While N. crassa has led the research in light sensing in fungi, especially the study of how the WC-1/WC-2 complex is integrated into the circadian clock, other fungi have also emerged in the last decade as models for research on the responses to light (Fig. 1). Here, Fuller et al. demonstrated how rapidly a new species can provide information about light sensing. This is facilitated by the available genome sequence data, which can be used for bioinformatic identification of photosensor homologs, the design of gene replacement constructs, and expression profiling using microarrays or RNA sequencing. The one drawback for A. fumigatus is that the tools of classical genetics that are available for A. nidulans (14) are still in development for A. fumigatus (15). This limits the ability to assemble strains, through crossing, with a suite of genetic manipulations.

FIG 1 

Fungi that have emerged or are emerging as models for research on sensing and response to light. The phylogeny (partial 18S rDNA) divides the species into the Ascomycota (red), Basidiomycota (blue), and Mucoromycotina (green). All nine species have saprophytic growth capabilities, and some can also cause disease. Wavelengths with a characterized response are red (R) or blue (B). Useful features in photobiology research or behavior modified by light for individual species are listed. Common research directions in these species can provide a better understanding of how light influences fungal biology.

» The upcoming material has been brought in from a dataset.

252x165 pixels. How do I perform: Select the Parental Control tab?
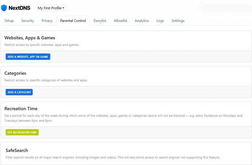coord(73,21)
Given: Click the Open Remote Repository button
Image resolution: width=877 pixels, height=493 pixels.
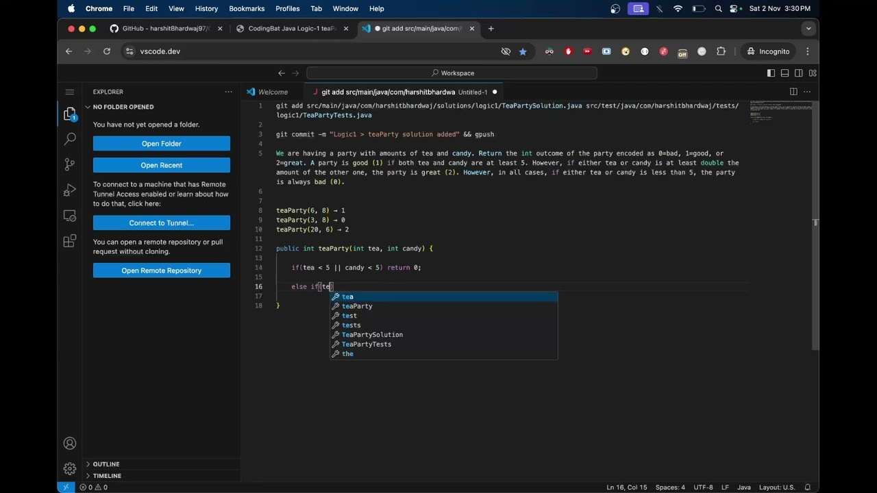Looking at the screenshot, I should [162, 270].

There are open questions about how fungi sense and respond to light for which the development of new species for research would be ideal. These questions include how photosensors are distributed and function in different species (e.g., those taxa with little research), what role photoperception plays in virulence (e.g., in plant pathogens), what is the central oscillator in the circadian clocks of species without a homolog of the N. crassa frequency gene, whether circadian time influences disease, and how the signal transduction pathways from light cross talk with pathways signaling other environmental conditions. Future analysis of A. fumigatus will continue to provide insight into these matters, particularly with respect to the role of light sensing in pathogenesis.